The last, and final, class in the Coursera Writing Course

I’d like to say I’m heartbroken about it being the final class of the Coursera’s Writing course, but I just can’t say it with even an iota of honesty. I took the class to get better at writing, and the only thing it’s taught me is how to balance one more thing on my plate. However, I can do an honest review of it, and there is good in the class. It’s just not for everyone.

 This is the last time I will have to write a journal entry for this class, and it’s a big one. Here is what we are supposed to write about here in our journal, then again in our peer assessments.

Pick one of the four topics listed in the Week 5 writing assignment and choose the topic that most appeals to you for your final, peer reviewed paragraph. Once you’ve made your choice, start with the first step of the writing process, inventing, and try a few of the methods to develop your ideas.  If you find that the topic does not seem to be working, try developing another topic. Once you’ve developed some good ideas for your paragraph, move to the second step, organizing, and construct an outline that you can use for drafting your paragraph.

The topics they gave us to choose from are thus:

Topic #1
Discuss at least four (4) short term and/or long term effects that finishing Crafting an Effective Writer: Tools of the Trade will have upon you personally, academically, and/or professionally.

Topic #2
Identify and describe a favorite activity or interest and provide at least four reasons why this activity or interest holds your attention and/or is enjoyable to you.

Topic #3
Identify and describe at least three (3) ways a person, male and/or female, is recognized as an adult in your culture.

Topic #4
Identify and describe a traditional ethnic food from your culture. Provide at least four reasons why this food has remained an essential, primary food in your culture. While you may include the recipe, this topic asks you to discuss the importance of the food in your culture.

OK, then. Should I start twitching now? Seems like the only one I can write about with minimal amount of snark is #2. #1 is not good for me professionally, and will have no impact on my life other than a review. Once written, it will be forgotten. #3 and 4 would be interesting to think about, but I don’t want to spend that much time on the writing assignment. I’ll do it here, though. 😉

So, I guess that limits me to topic #2, and you’ll all be hearing about gardening, crocheting, or writing. Better yet, I’ll tell you about creating.

Creating things

For me, my hobby and passion is creating things. It doesn’t matter if I’m creating a business, a work of art, a crocheted item, a story, or even just a well-loved home to live in, creating is what I really enjoy doing. For me, this is what life is. I go to work and create a company, which in turn helps others create what they dream of. I get to help inventors create their products, then create their business. It’s a lot of work, sure, but that’s one of the things that keeps me interested in what I do. There is no shortage of things to do to get from a simple idea to a final goal. Even when I’m outside of work I create things. Before I go in, I create blog articles for myself or others. After work I create art out of various mediums — usually yarn, but also paper, metal, and food. I love writing and creating art as much as I love going into work, and it’s often for the same reasons. I get to start with a mere idea, then turn it into something solid.

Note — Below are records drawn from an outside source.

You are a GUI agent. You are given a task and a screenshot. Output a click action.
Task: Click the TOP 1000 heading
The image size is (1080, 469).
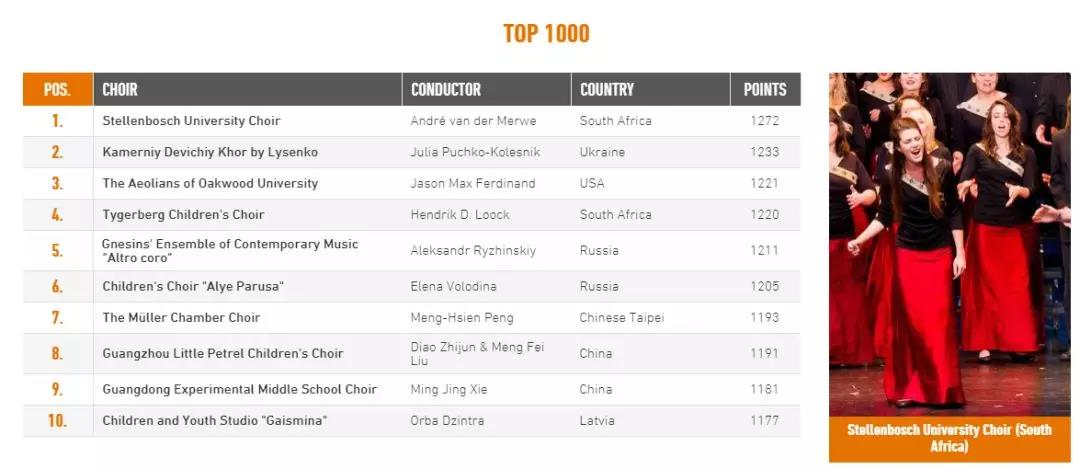(x=546, y=33)
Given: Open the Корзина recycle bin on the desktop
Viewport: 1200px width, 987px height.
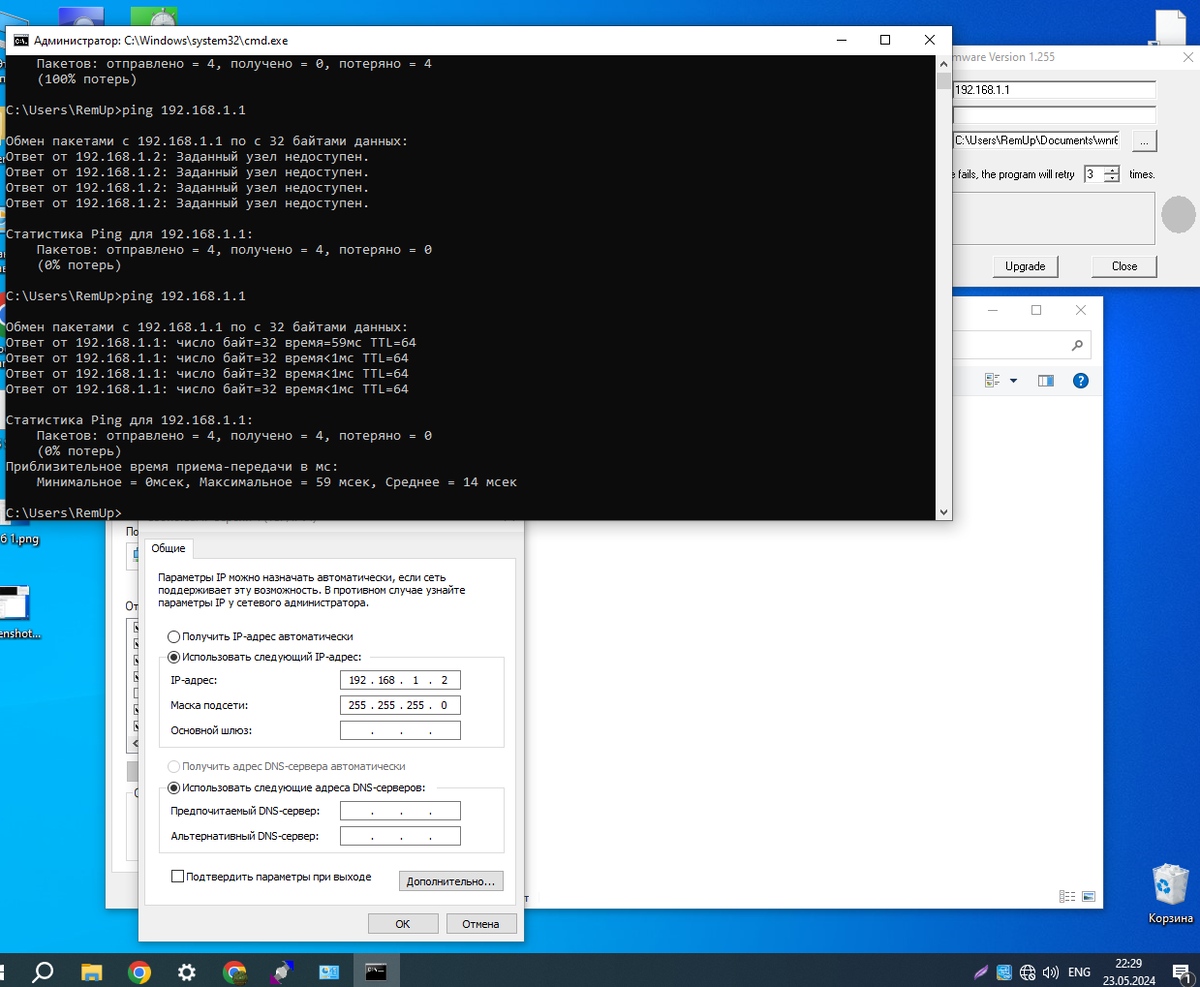Looking at the screenshot, I should tap(1168, 890).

Besides seeing something appear out of nothing more than an idea, I love creating for the sense of accomplishment it gives me. At work, I’m working with a team of amazing people. We surround an inventor and pull their ideas from their head, help them sculpt them into a solid idea, and then help them craft the idea into something tangible that they can feel. If they want to take it further into the market, then they can and we help with that too. I get a sense of accomplishment from this because I’ve helped someone create something by sheer will and determination.

Another reason I like creating things is because it is a great way to make money. I often sell my writing, crochet, food, and artwork. Who doesn’t like to make money doing something they like to do? Well, I love the process more than the finished result, so I often sell what I make for probably far less than I should. I often barter or trade for things, too, which just adds to the fun.

The last reason I’m listing here, but definitely not the last in my mind, is that I like to create various things because I love the process. Sitting down with nothing but a thought, then turning that thought into something more, and eventually turning that into something I can either sell or give away is just an amazing process to me. I have gone through this process innumerable times, and I’m still learning a lot about the world, the way things work, and what’s ahead. Creating a variety of things and going through each process is life to me, not just a hobby.


This is a good place to conclude the writing lesson, but you’ll be able to find out more about my creation processes as the blog here progresses. After all, it’s part of me, not just something I do to pass the time.